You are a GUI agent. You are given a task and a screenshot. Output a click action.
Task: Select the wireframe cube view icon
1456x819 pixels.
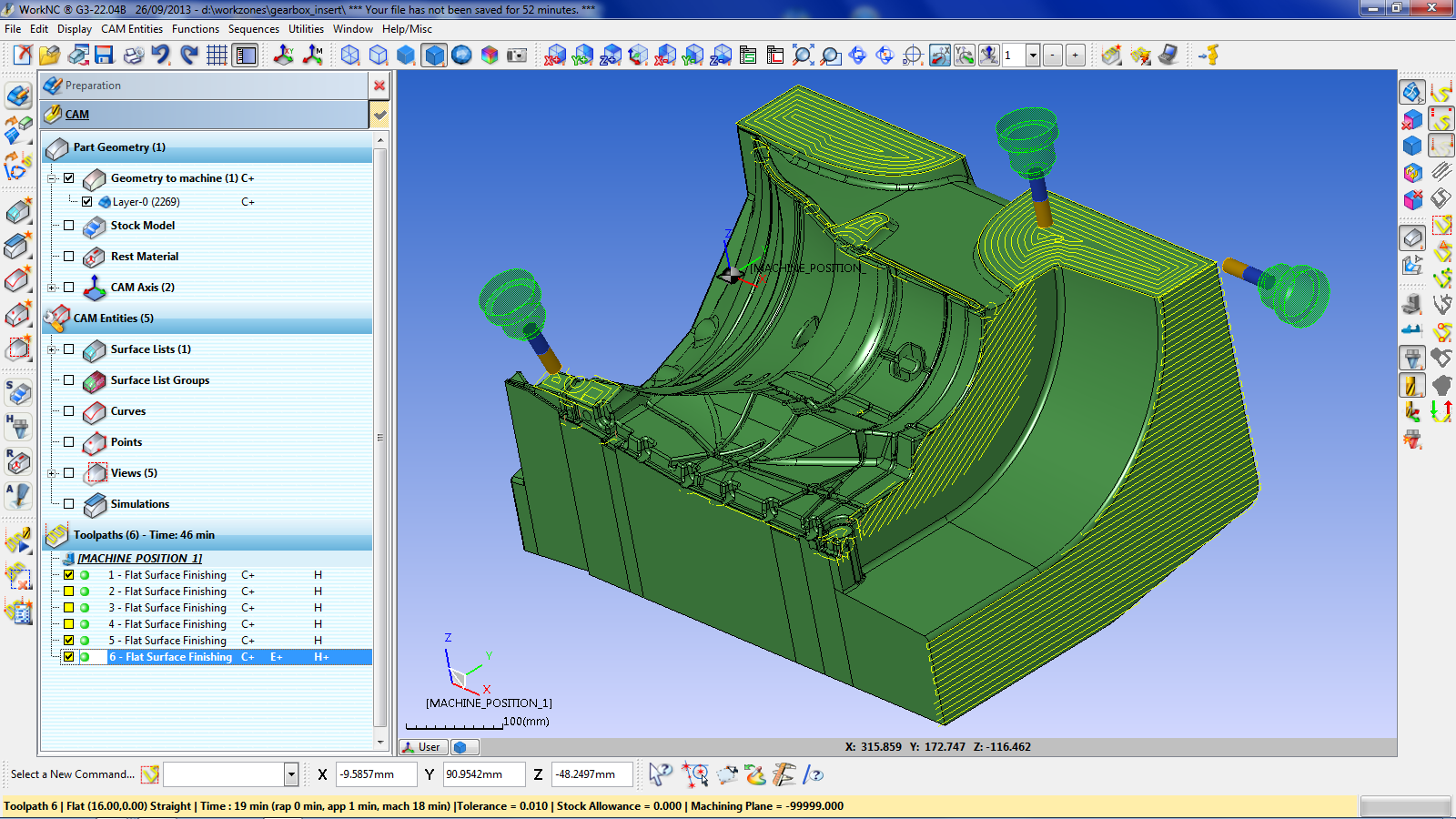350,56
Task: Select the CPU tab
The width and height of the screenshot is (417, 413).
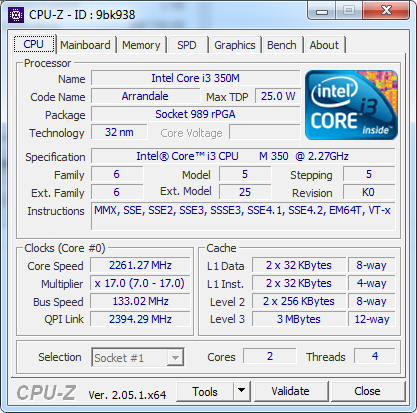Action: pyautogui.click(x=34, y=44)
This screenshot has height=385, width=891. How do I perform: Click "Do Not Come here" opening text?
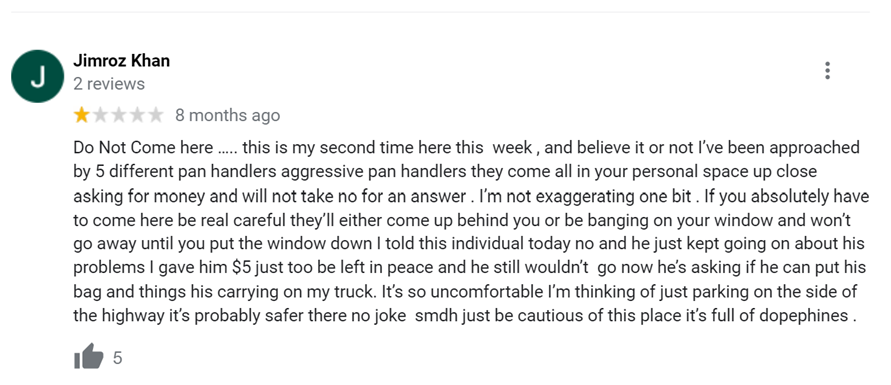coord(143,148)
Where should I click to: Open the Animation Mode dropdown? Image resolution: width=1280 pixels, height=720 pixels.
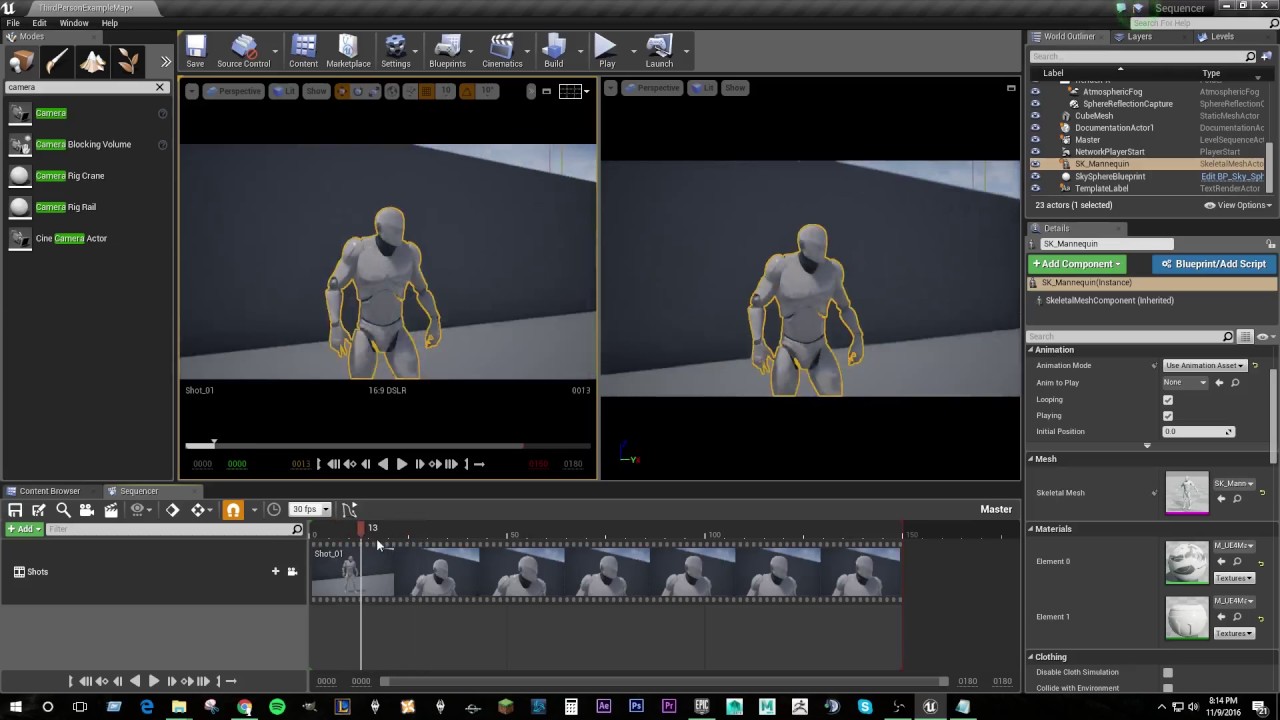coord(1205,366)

^^^^

### [REQUIRED ACTION]
All the records need to be printed again exactly as written, though without their pictures.

### [OUTPUT OF THE TASK]
You are a GUI agent. You are given a task and a screenshot. Output a click action.
Task: Select the wireframe cube view icon
1456x819 pixels.
350,56
Task: Select the CPU tab
The width and height of the screenshot is (417, 413).
Action: pyautogui.click(x=34, y=44)
This screenshot has height=385, width=891. How do I perform: Click "Do Not Come here" opening text?
coord(143,148)
Where should I click to: Open the Animation Mode dropdown? Image resolution: width=1280 pixels, height=720 pixels.
coord(1205,366)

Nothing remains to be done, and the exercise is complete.